For the next two years we lived next door and got on fine with the nice Hungarian family above us, became friends with Meg and Adam, the young couple who eventually moved into number 14, (after considerable renovation from the state it was in when we lived there) and had no problems with the other upstairs neighbour, who we hardly ever saw or heard from.

Then, in May of this year, when Meg and Adam moved out, we went back across the hall to number 14, due to a very tempting offer from the owner. We had got to know her when she was doing the renovations, (the young couple were the owner’s daughter and her boyfriend) and she wanted someone she could trust to live there; meaning we got a fully refurbished flat, lower rent, no deposit and a nicer garden.

Sound too good to be true?

It is.

Almost as soon as we moved back, it was clear that the pair who had moved into the flat above since we were last there (see photo) were not exactly in thrall to domestic bliss, in fact they seemed to be in an almost constant state of war with each other.

She was heavily pregnant, he was very obviously selling drugs to a steady stream of unpleasant visitors, (which they all stood and openly smoked on the front step, right outside our door, making the stairwell and entryway permanently stink of weed) and they often had long screaming rows, which made Audrey very nervous and resulted in the police being called more than once.

In fact on one occasion, soon after their baby was born, I was already at work at 7 a.m. when Rhonda called to say the woman upstairs was hanging out of the window, screaming “Somebody help me!” so she’d rung the police and they’d arrived, broken up the fight and hauled away The Twat (as I now habitually refer to him) while she screamed that he should never come back, etc etc etc.

Already long story, short; this has happened multiple times over the last few months, with him coming back the next day and the cycle begins all over again.

Sometimes the fights are so violent that we can hear them dragging each other around upstairs and hear every hoarsely screamed obscenity, along with the poor, doomed baby adding its own terrified protests to the infernal din from above.
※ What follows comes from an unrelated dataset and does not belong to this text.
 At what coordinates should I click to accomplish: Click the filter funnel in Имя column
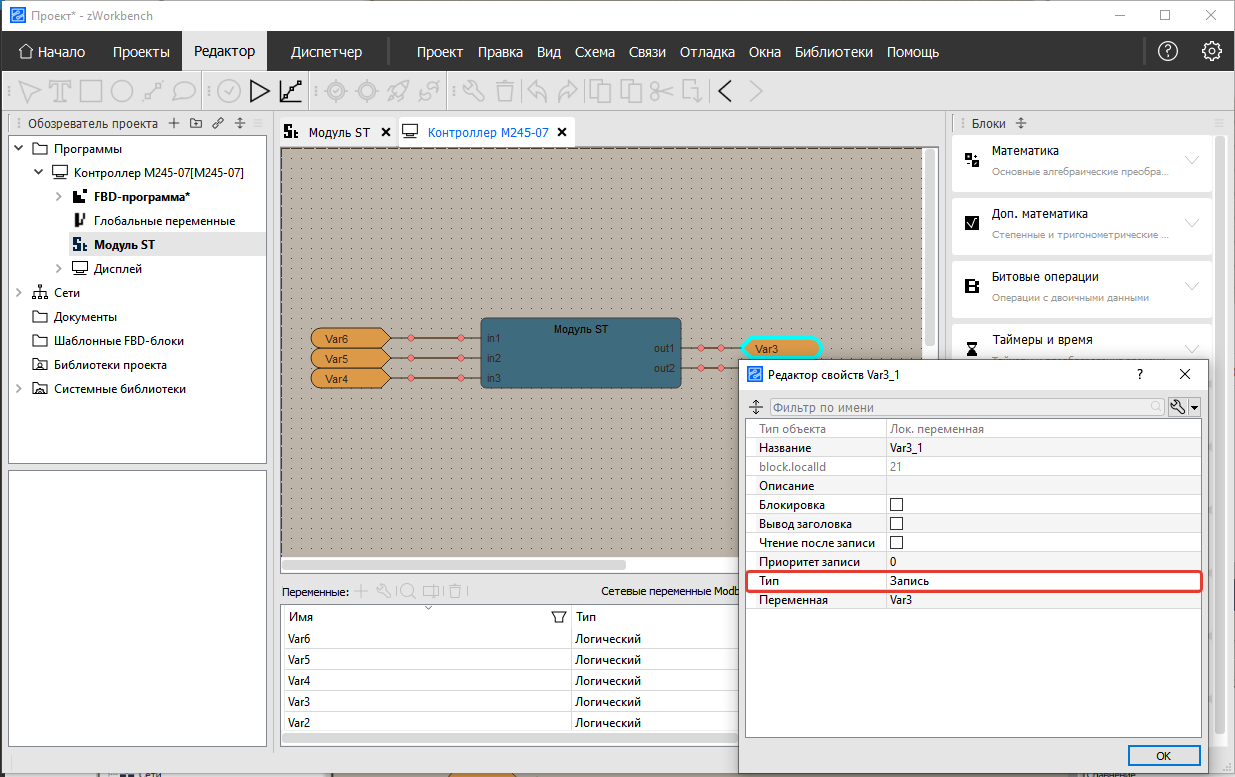[559, 617]
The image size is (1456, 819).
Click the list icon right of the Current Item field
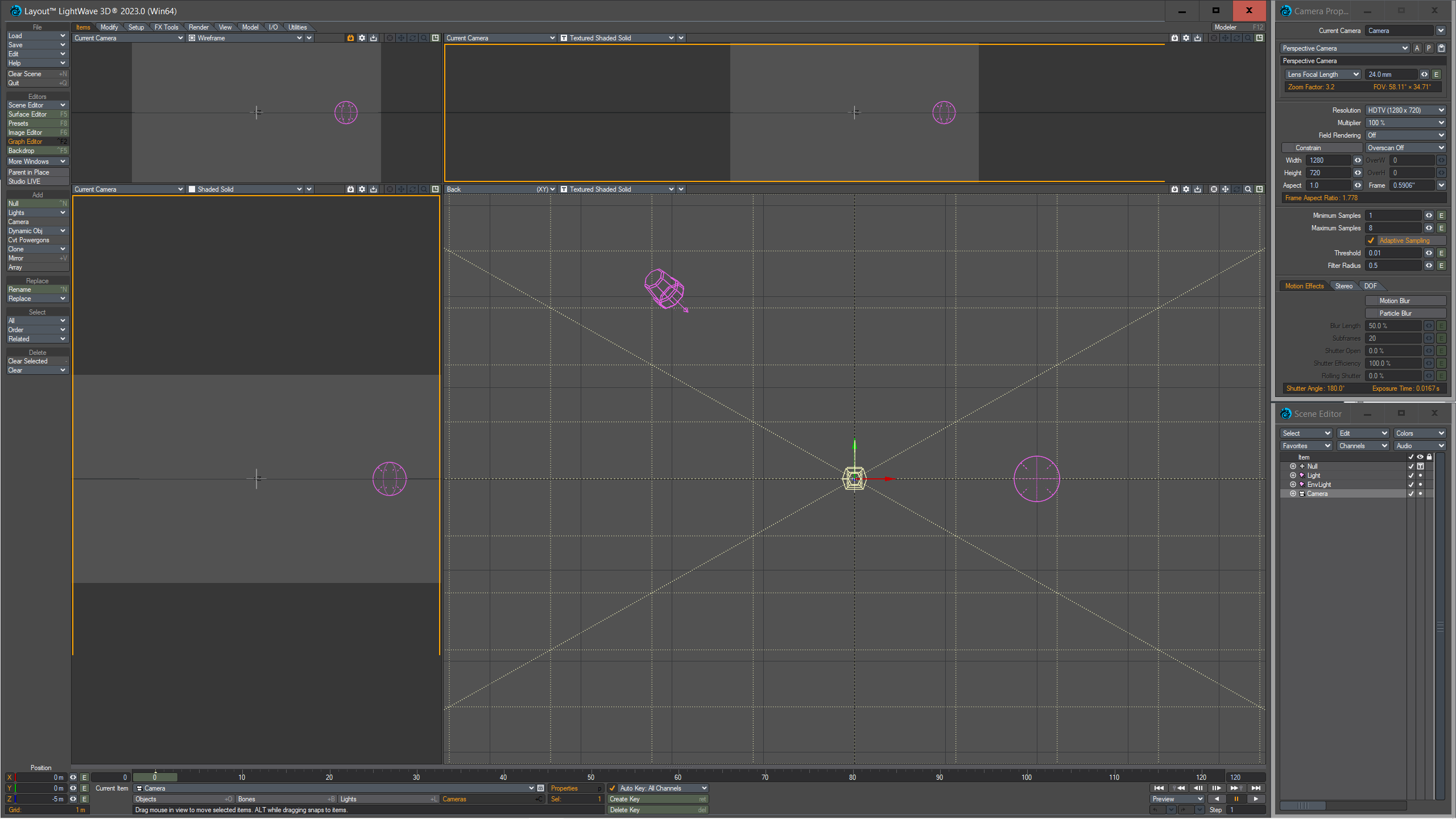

During my recent whiplash holiday from work, I was here for the latest police visit, informing them that this was the nth time this had happened and what were they going to do about it, because these two lunatics were ruining the lives of everyone within earshot which, given their prowess at bellowing and screaming, was by now quite a radius.

“It’s a domestic, there’s nothing we can do unless a law is broken, speak to the landlord” is the standard police response to this type of enquiry, so once they’ve allegedly restored the peace, they just bugger off and leave us all to it.

Again.

So, having already complained several times to our landlady, who passed on our concerns to the landlord of the flat upstairs (which he rents privately, not through a letting agent, otherwise they’d be gone by now) I finally spoke directly to him on Monday, to find out what he was going to do about his Neighbours From Hell.

Now, I’d mistakenly been under the impression that he would be aghast at hearing of his tenants’ continuing bad behaviour and be keen to see the back of them asap, but no, no such luck.

He initially told me that he’d spoken to The Twat and that he’d promised there’d be no more arguments or noise.

I respectfully enquired when it was he’d acquired this assurance and he told me it was the day before.

I politely informed him that Mr and Mrs Twat had in fact woken Rhonda and Audrey up with a high volume slanging match at 5 o’clock that very morning and therefore, with the greatest of respect, The Twat was talking bollocks.

I also informed him, with nothing but the most delicate diplomacy, of course, that my wife and daughter were regularly subjected to frightening and distressing episodes of violence and that it was his responsibility to do something about it.

What, I enquired gently, the fuck are you going to do about getting rid of these two scumbags, (my diplomatic repertoire was beginning to wear thin at this point) who are making my family’s life a misery?

His answer was; “If at any time you or your family ever feel threatened or nervous in any way, you should of course call the police.”

I pointed out to him in a friendly tone that we had done that, several times, which was why I was ringing him; to tell him he had a pair of menaces to society living in his property and wouldn’t it better for everyone if he evicted them and replaced them with ordinary, decent human beings?

To which he gave this extraordinary reply; “I’m not going to evict them on your say so, I’ll evict them when and if I think the time is right.”

Wait…what?

He’s only going to evict them if I stop complaining that he needs to evict them?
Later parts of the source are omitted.